_WHAT NEEDS TO BE DONE_
Among the lines below, take the one holding "Screenshot is 1920x1388.", the one holding "info@thedesignrepublic.com (1031, 1299)", and all lines between them. Set them down exactly.

_DATA_
◆ ◆ ◆ ◆ ◆

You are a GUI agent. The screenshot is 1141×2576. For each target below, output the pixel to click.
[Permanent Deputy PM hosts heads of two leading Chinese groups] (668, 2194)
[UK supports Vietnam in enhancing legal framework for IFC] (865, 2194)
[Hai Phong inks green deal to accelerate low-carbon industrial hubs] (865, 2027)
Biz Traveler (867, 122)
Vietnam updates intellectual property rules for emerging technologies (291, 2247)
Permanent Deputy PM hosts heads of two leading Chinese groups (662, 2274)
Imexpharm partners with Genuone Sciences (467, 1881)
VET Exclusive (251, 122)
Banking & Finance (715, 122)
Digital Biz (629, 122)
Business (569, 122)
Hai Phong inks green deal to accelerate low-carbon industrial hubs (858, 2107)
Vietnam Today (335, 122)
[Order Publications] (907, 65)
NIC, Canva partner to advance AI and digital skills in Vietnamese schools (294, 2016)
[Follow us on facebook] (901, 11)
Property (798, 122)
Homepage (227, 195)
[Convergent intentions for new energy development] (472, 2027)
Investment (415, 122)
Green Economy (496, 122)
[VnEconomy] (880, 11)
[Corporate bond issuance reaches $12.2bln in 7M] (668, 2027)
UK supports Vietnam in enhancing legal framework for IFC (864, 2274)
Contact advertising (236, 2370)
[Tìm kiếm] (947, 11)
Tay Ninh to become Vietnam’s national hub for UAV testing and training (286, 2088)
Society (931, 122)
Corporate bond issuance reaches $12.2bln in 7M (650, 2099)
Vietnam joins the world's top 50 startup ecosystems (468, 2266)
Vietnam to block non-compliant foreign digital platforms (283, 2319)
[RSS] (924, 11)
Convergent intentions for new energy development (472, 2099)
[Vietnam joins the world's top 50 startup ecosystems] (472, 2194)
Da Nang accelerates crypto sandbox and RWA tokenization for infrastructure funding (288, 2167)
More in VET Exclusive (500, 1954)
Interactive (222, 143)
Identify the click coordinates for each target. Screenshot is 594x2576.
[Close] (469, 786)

◆ ◆ ◆ ◆ ◆

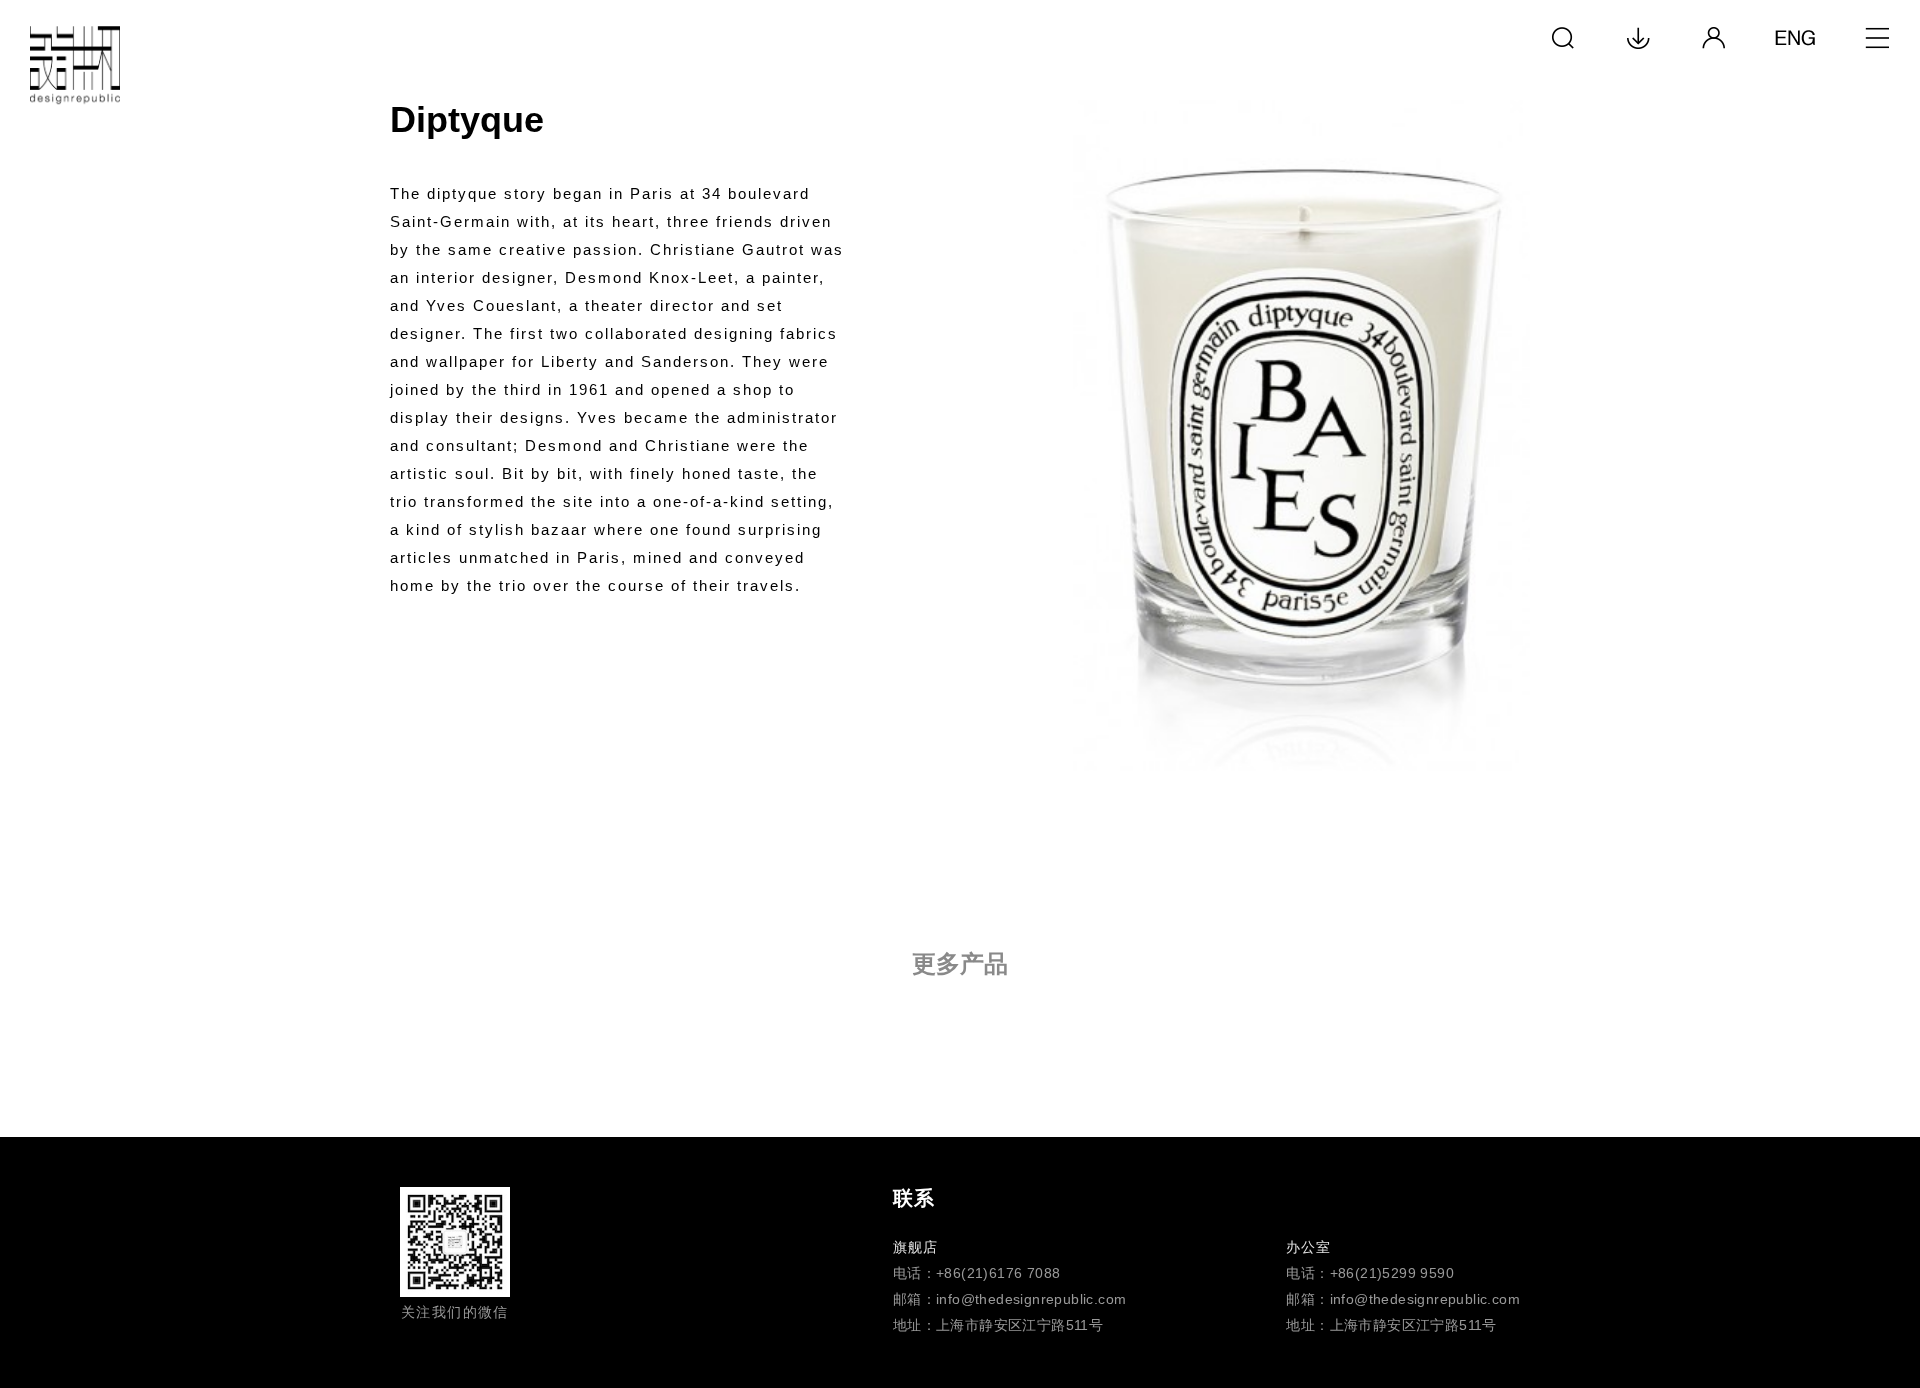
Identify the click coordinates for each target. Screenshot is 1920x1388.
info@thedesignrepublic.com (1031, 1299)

◆ ◆ ◆ ◆ ◆

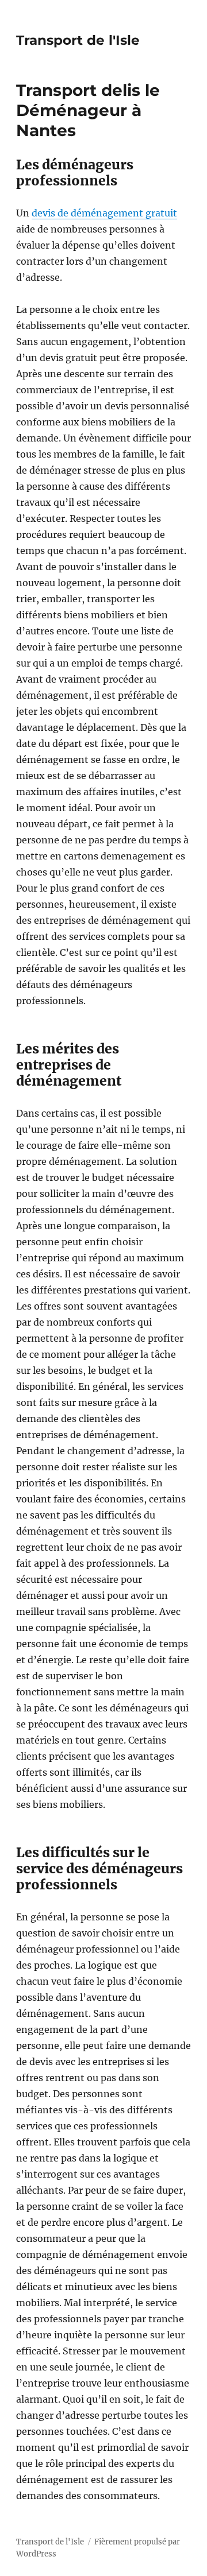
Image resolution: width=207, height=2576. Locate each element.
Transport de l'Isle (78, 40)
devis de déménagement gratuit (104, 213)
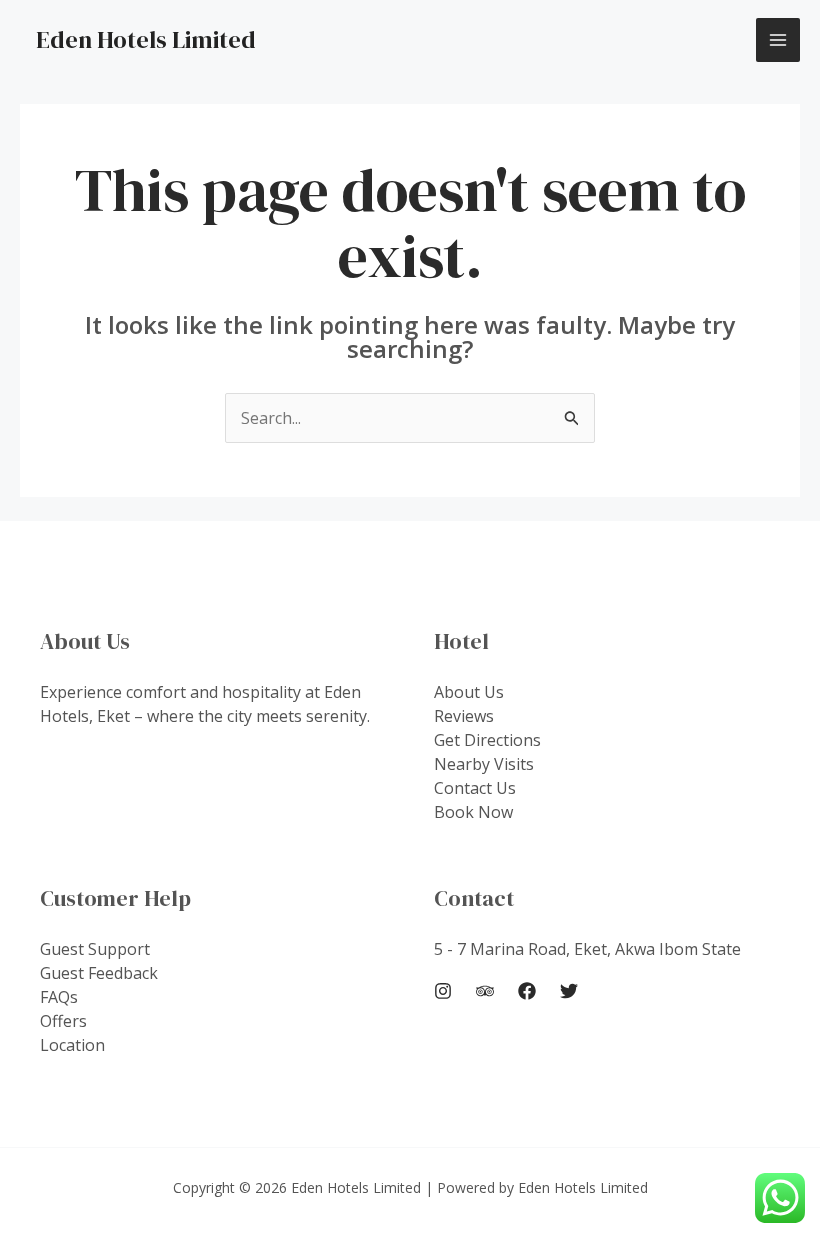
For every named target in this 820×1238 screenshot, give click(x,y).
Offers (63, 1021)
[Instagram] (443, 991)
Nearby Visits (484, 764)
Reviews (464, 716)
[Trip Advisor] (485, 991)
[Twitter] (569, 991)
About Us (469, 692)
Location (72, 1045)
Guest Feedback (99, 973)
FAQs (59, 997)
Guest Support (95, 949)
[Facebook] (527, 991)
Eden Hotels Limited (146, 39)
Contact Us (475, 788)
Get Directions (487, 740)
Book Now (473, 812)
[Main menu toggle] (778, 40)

◆ ◆ ◆ ◆ ◆

_REPLY_
Identify the click coordinates for each target. Screenshot is 1920x1388.
info@thedesignrepublic.com (1031, 1299)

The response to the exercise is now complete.